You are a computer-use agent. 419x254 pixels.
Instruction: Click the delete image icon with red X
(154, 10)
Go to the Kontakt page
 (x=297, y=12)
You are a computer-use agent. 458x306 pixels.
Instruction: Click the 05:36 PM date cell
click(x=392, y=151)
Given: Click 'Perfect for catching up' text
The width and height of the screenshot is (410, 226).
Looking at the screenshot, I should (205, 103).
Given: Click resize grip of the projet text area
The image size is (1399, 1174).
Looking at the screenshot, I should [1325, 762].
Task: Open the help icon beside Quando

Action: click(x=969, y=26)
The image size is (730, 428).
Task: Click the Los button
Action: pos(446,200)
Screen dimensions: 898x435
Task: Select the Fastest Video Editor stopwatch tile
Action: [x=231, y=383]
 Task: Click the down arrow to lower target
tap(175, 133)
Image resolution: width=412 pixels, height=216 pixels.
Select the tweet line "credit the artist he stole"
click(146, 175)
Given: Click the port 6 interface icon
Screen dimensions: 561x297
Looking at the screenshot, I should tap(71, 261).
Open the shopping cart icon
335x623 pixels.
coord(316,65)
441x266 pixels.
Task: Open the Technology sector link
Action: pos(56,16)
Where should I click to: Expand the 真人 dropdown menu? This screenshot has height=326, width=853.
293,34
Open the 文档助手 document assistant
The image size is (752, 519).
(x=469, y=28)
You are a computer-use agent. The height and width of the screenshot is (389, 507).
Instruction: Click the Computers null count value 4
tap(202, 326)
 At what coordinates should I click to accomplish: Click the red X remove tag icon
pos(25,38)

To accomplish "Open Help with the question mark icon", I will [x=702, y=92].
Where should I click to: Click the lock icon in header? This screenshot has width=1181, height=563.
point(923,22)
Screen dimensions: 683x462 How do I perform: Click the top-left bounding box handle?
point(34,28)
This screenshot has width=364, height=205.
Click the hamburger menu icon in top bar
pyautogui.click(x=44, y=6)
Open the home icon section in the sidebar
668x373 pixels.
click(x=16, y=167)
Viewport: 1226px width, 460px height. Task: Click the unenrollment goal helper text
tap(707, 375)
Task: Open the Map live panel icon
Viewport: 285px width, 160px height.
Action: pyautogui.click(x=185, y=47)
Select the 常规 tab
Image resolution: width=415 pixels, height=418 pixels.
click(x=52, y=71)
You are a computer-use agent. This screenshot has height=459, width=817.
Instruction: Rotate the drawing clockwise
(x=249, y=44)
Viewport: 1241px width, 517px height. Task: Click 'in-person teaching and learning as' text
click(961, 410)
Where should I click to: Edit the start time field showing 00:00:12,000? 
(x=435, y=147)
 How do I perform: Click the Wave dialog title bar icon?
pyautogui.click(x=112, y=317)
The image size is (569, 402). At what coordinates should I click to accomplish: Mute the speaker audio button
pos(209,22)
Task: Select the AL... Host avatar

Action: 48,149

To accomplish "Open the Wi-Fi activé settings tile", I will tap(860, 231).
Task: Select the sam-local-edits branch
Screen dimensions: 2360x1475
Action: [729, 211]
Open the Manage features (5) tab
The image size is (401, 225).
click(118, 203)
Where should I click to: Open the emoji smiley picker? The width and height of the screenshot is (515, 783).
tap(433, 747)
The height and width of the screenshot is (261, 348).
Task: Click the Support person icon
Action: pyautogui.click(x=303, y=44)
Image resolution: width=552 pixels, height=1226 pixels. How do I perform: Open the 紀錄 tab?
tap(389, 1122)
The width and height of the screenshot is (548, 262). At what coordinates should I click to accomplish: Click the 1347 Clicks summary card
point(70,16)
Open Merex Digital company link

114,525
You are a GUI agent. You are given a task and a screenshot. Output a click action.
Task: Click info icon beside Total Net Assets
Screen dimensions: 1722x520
++++++++++++++++++++
Directions for this task ▸
Restate the material exactly, from its opening line to its closing one.

Output for this exercise ▸
You are a computer-use agent. 419x254 pixels.
Instruction: Click the delete image icon with red X
(154, 10)
Go to the Kontakt page
 (x=297, y=12)
You are a computer-use agent. 458x306 pixels.
Instruction: Click the 05:36 PM date cell
click(x=392, y=151)
Given: Click 'Perfect for catching up' text
The width and height of the screenshot is (410, 226).
Looking at the screenshot, I should (205, 103).
Given: Click resize grip of the projet text area
The image size is (1399, 1174).
Looking at the screenshot, I should [1325, 762].
Task: Open the help icon beside Quando

Action: click(x=969, y=26)
The image size is (730, 428).
Task: Click the Los button
Action: pos(446,200)
Screen dimensions: 898x435
Task: Select the Fastest Video Editor stopwatch tile
Action: [x=231, y=383]
 Task: Click the down arrow to lower target
tap(175, 133)
Image resolution: width=412 pixels, height=216 pixels.
Select the tweet line "credit the artist he stole"
click(146, 175)
Given: Click the port 6 interface icon
Screen dimensions: 561x297
Looking at the screenshot, I should tap(71, 261).
Open the shopping cart icon
335x623 pixels.
coord(316,65)
441x266 pixels.
Task: Open the Technology sector link
Action: pos(56,16)
Where should I click to: Expand the 真人 dropdown menu? This screenshot has height=326, width=853.
293,34
Open the 文档助手 document assistant
The image size is (752, 519).
(x=469, y=28)
You are a computer-use agent. The height and width of the screenshot is (389, 507).
Instruction: Click the Computers null count value 4
tap(202, 326)
 At what coordinates should I click to accomplish: Click the red X remove tag icon
pos(25,38)

To accomplish "Open Help with the question mark icon", I will [x=702, y=92].
Where should I click to: Click the lock icon in header? This screenshot has width=1181, height=563.
point(923,22)
Screen dimensions: 683x462 How do I perform: Click the top-left bounding box handle?
point(34,28)
This screenshot has width=364, height=205.
Click the hamburger menu icon in top bar
pyautogui.click(x=44, y=6)
Open the home icon section in the sidebar
668x373 pixels.
click(x=16, y=167)
Viewport: 1226px width, 460px height. Task: Click the unenrollment goal helper text
tap(707, 375)
Task: Open the Map live panel icon
Viewport: 285px width, 160px height.
Action: pyautogui.click(x=185, y=47)
Select the 常规 tab
Image resolution: width=415 pixels, height=418 pixels.
click(x=52, y=71)
You are a computer-use agent. This screenshot has height=459, width=817.
Instruction: Rotate the drawing clockwise
(x=249, y=44)
Viewport: 1241px width, 517px height. Task: Click 'in-person teaching and learning as' text
click(961, 410)
Where should I click to: Edit the start time field showing 00:00:12,000? 
(x=435, y=147)
 How do I perform: Click the Wave dialog title bar icon?
pyautogui.click(x=112, y=317)
The image size is (569, 402). At what coordinates should I click to accomplish: Mute the speaker audio button
pos(209,22)
Task: Select the AL... Host avatar

Action: 48,149

To accomplish "Open the Wi-Fi activé settings tile", I will tap(860, 231).
Task: Select the sam-local-edits branch
Screen dimensions: 2360x1475
Action: [729, 211]
Open the Manage features (5) tab
The image size is (401, 225).
click(118, 203)
Where should I click to: Open the emoji smiley picker? The width and height of the screenshot is (515, 783).
tap(433, 747)
The height and width of the screenshot is (261, 348).
Task: Click the Support person icon
Action: pyautogui.click(x=303, y=44)
Image resolution: width=552 pixels, height=1226 pixels. How do I perform: Open the 紀錄 tab?
tap(389, 1122)
The width and height of the screenshot is (548, 262). At what coordinates should I click to accomplish: Click the 1347 Clicks summary card
point(70,16)
Open Merex Digital company link

114,525
You are a GUI agent. You are given a task and a screenshot. Output a click action.
Task: Click info icon beside Total Net Assets
Screen dimensions: 1722x520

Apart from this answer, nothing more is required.